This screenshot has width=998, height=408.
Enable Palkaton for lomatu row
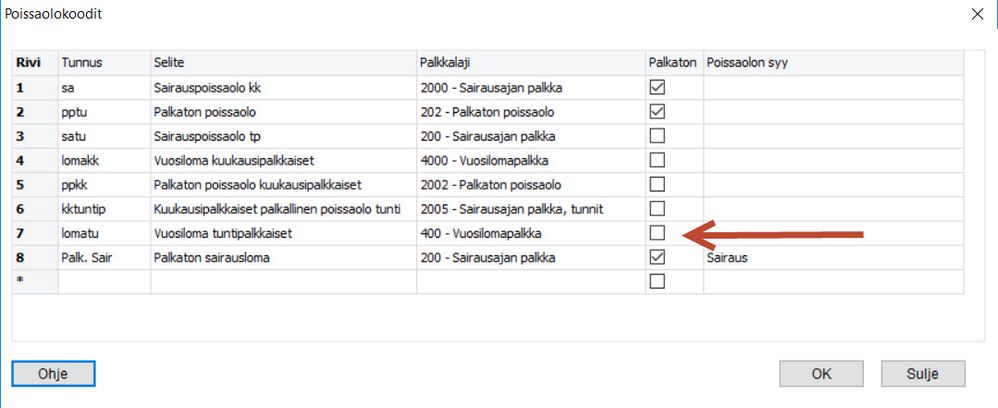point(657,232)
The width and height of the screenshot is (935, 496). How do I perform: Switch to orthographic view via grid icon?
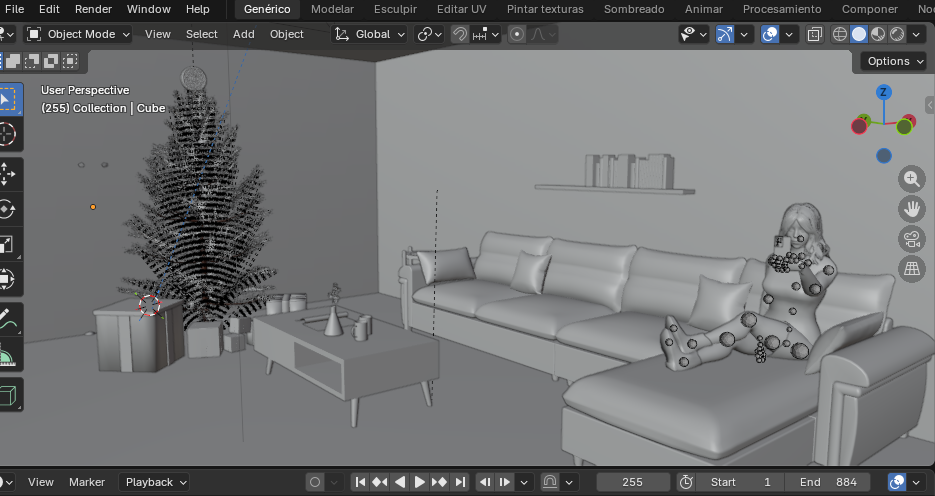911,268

◆ **What to do**: Repeat the lines of the records verbatim, starting at the line containing "Enable Palkaton for lomatu row" and stopping after the final line. Images stay out.

◆ **Response below**:
Enable Palkaton for lomatu row
point(657,232)
The width and height of the screenshot is (935, 496). How do I perform: Switch to orthographic view via grid icon?
911,268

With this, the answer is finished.